Full text appraisal for study selection was done by two authors independently. Title & abstract filtering was done with CADIMA. Information was extracted from all the eligible studies on a predesigned format (Tables 2–4) including a range of study variables relating to the design, objectives, and outcomes. For each of the reproductive outcomes, studies included were summarized separately.
Search for infertility among women and SLT use resulted in 1093 results which were run through CADIMA for removal of the duplicate studies, which gave a final of 1062 results (9 from Pubmed; 44 from Wiley; 6 from Emerald; 11 from Cochrane and 992 from ProQuest). that for Menstrual disorders and SLT gave 1330 results. These results were run through CADIMA for removal of the duplicate studies, which gave a final of 1294 results (44 from Pubmed; 19 from Wiley; 25 from Cochrane and 1206 from ProQuest). For PID and SLT use, there were 3929 results. These results were run through CADIMA for removal of the duplicate studies, which gave a final of 3808 results (205 from pubmed; 27 from wiley; 46 from Cochrane and 3530 from proquest) (Table 1).
The search revealed a total of two studies (prospective cohort, n = 501 and cross sectional, n = 192) addressing our research question related to infertility (Figure 1, Table 2).
IVF = in vitro fertilization.
TTP = time-to-pregnancy; FOR = fecundability odds ratio; OR = odds ratio; CI = confidence interval.

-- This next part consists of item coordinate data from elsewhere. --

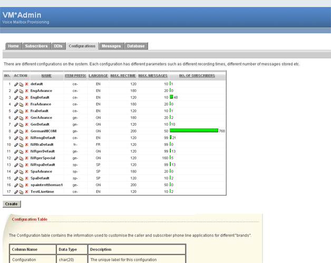Delete the GermanHICOM configuration using red X
Screen dimensions: 331x263
click(26, 131)
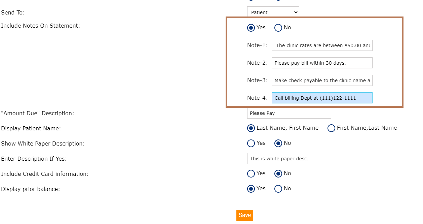Image resolution: width=423 pixels, height=224 pixels.
Task: Select Yes for Include Notes On Statement
Action: click(251, 28)
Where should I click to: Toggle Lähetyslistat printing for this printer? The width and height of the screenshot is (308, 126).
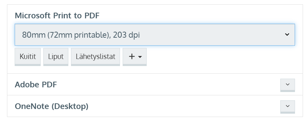[x=95, y=57]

The prospective cohort study used population-based sampling with 501 couples who attempted pregnancy in Michigan and Texas, 2005–2009 (enrolled in the LIFE Study). Results showed that only 2% (n = 28) of men were SLT users and no women used smokeless tobacco. Smokers showed higher cadmium levels than SLT, adjusted for cadmium attenuated the cigarette–time-to-pregnancy (TTP) association, especially among women. Shorter TTP was observed among SLT users in comparison to smokers (FOR [fecundability odds ratio]: 2.86, 95% confidence interval [CI]: 1.47, 5.57). Compared with never users of tobacco, smoking by females (FOR: 0.53, 95% CI: 0.33, 0.85) was individually associated with longer TTP; for males, smoking remained significant (FOR: 0.46, 95% CI: 0.27, 0.79) when modeling partners together (Sapra et al., 2016).

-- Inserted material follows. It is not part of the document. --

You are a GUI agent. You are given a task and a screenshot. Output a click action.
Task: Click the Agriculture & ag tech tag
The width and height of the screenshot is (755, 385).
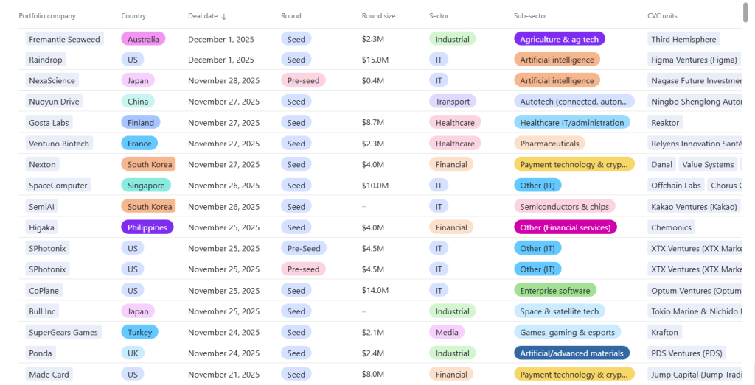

A cross sectional study carried out in India to evaluate the urinary cotinine levels in three common categories of gynecological complaints, among 192 women of reproductive age, who were not pregnant, and sought treatment from a Government Medical college. Results showed that mean urinary cotinine level in women exposed to secondhand smoking (SHS) was 23.82±12.67 ng/ml. PID was the most common gynecological complaint. Mean urinary cotinine levels in infertile women were 22.42±12.72 ng/ml. The limitations of this study were that the sample size was not enough, other confounding variables were not considered and none of the participants admitted to smoking or use of SLT (Radhika et al., 2014; 2017).

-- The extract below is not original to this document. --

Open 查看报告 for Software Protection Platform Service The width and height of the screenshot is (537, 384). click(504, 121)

The same study found that mean urinary cotinine levels in women with menstrual complaints was 19.32±10.29 ng/ml. Out of 1330 articles obtained on initial search, this was the only study selected in our review to study the association between SLT and menstrual problems (Figure 2, Table 3). For the question related to PID, another study (Simen-Kapeu et al., 2009) in addition to this study was selected (Figure 3, Table 4). Women with PID had significantly higher urinary cotinine levels = 24.95 (±12.259) ng/ml (p = 0.0144) (Radhika et al., 2017).
PID = pelvic inflammatory disease. SD = standard deviation.
HPV = human papillomavirus; OR = odds ratio; CI = confidence interval; LSIL = low-grade squamous intraepithelial lesion; HSIL = high-grade squamous intraepithelial lesion.
Another study (Simen-Kapeu et al., 2009) compared the association between tobacco use (smoking and chewing) and the risk of multiple human papillomavirus (HPV) infections and cervical squamous intraepithelial lesions (SILs) in two populations with different exposure. For this, baseline data from 2144 women from Cote d'Ivoire, West Africa and 415 women from Finland, Northern Europe regarding cervical screening, HPV positivity and tobacco use (smoking and chewing habits) was re-analyzed to determine the association between tobacco chewing in Cote d'Ivoire and tobacco smoking in Finland and the age stratified risk of multiple HPV infections and cervical SIL. Results show that in Côte d'Ivoire tobacco chewing (2.6%) was more common than tobacco smoking (1.4%). In 236 cases (eligible women with SIL), mean age of the women was 28.4±6.6 years with low-grade SIL in 165 and high-grade SIL in 71. Tobacco users (smokers and chewers) showed an increased risk of LSIL. Tobacco chewers were at 5 times higher risk for HSIL in both younger age group (<30 years) with OR: 5.5, 95% CI: 1.2-26 and older age group (≥30 years of age) with OR: 5.5, 95% CI: 2.1-14) in comparison to non-chewers. Age-adjusted OR of cervical HSIL was significantly higher among tobacco chewers. Increased risk of LSIL and HSIL (not significant) was found in HPV positive women ≥ 30 years of age who were actively exposed to tobacco through smoking or chewing was seen.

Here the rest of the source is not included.